With the searched-for piece of silver in her hands, she calls her friends and neighbors.  “Rejoice with me, because I found my lost coin!”  Yes, she celebrates with the coin and the others.  For how can you enjoy the lost becoming found if the coin is absent from celebration?  To do so is like commemorating the Lord’s Supper with Jesus missing.

Now, your heart might go out for a little lamb.  Perhaps, he broke his ankle, or he ate a poisonous weed.  A coin is inanimate, empty of life, unable to understand ideas of lost or found.  Still, the coin-counting woman rejoices and hosts a party.

What governs God’s judgment of us isn’t because we find ourselves estranged from Him.  The coin reveals this.  How can a coin be blamed for being lost?  No, our Redeemer recognizes we are born alienated from Him, which is why He comes to rescue us.
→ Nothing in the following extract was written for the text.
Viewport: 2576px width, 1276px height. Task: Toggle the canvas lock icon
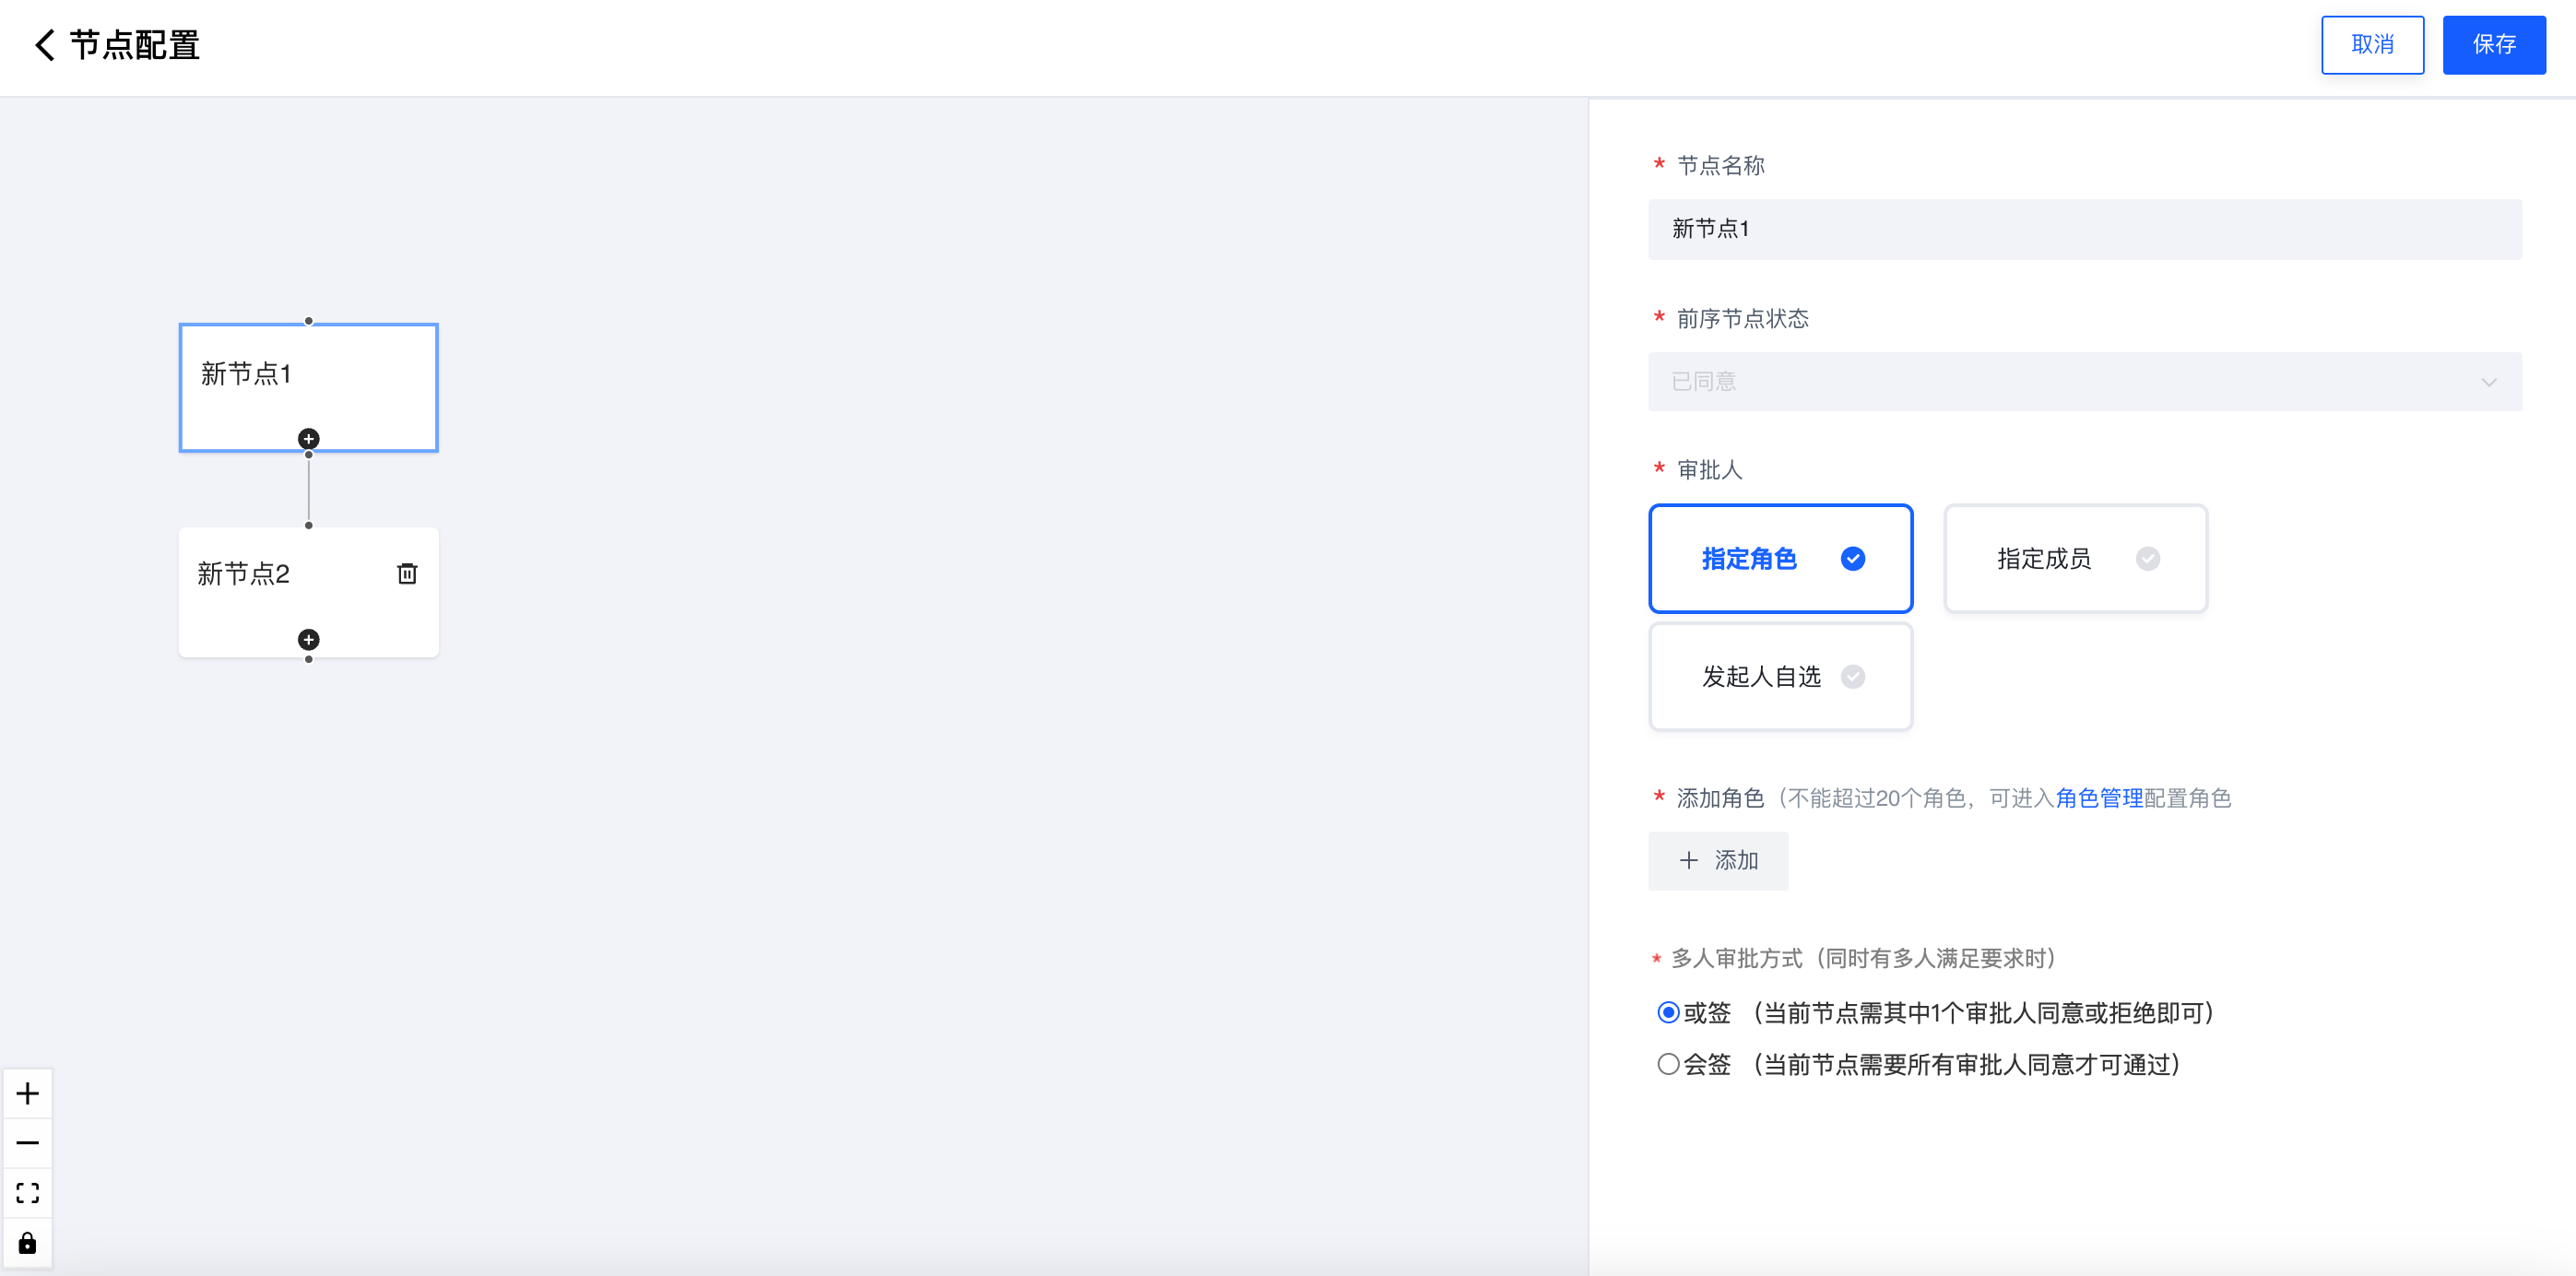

These two stories center on Someone who fixates on recovering what became lost.  The Someone is God; the one separated is you.  The truth revealed is a God who will not stop until He finds what He seeks.  The only ones not sought out are the those who think they need no God to come and rescue them.
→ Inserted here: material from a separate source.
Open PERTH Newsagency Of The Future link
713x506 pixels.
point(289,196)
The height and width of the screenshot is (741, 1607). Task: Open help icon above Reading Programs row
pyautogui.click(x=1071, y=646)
Let’s pretend you don’t want God as He is.  How He chooses to seek and save doesn’t interest you.  Well, He will not comb the countryside to find you.  For our Lord is a gentleman, forcing Himself on no one.  Faithful to who He is, the Lord searches for the sinner gone astray, not the one who thinks he needs no deliverance.  This truth stands because God forever stands.

Don’t be smug, presuming you are in with God because you suppose so.  This distorted bent within us always keeps in need our Lord’s words of life.  Left on our own, we wander away from our Father above.  The yearnings inside pull us every which way.  So well-worn is this road we tread.  Only Jesus saves.  Whom does He save?  Only somebody who needs finding.

Though you walked away from the Father, when you admit as much in repentance, you are always on the receiving end of His grace.  The Son born of Mary, the eternal Shepherd, flings open the gates to His resplendent realms.  This day, He still does, for such is in His nature, all for you.

Now, if you imagine God smiles on you because of what you do, do not come to His Table.  For you are dealing with Him as someone not needing to repent.  Whenever you do so, you will find judgment, not salvation everlasting.  Not so when you own up to your wandering ways.  Only the lost need saving—and we do, for we are both saint and sinner.  Remember, Jesus dines with sinners.

Though God is perfect and you are not, your seeking Lord still comes to carry You home.  For when you bring nothing but your failings to His Sacred Meal, all is yours.  In the Father’s house, you will rejoice with all the saints and angels.  Amen.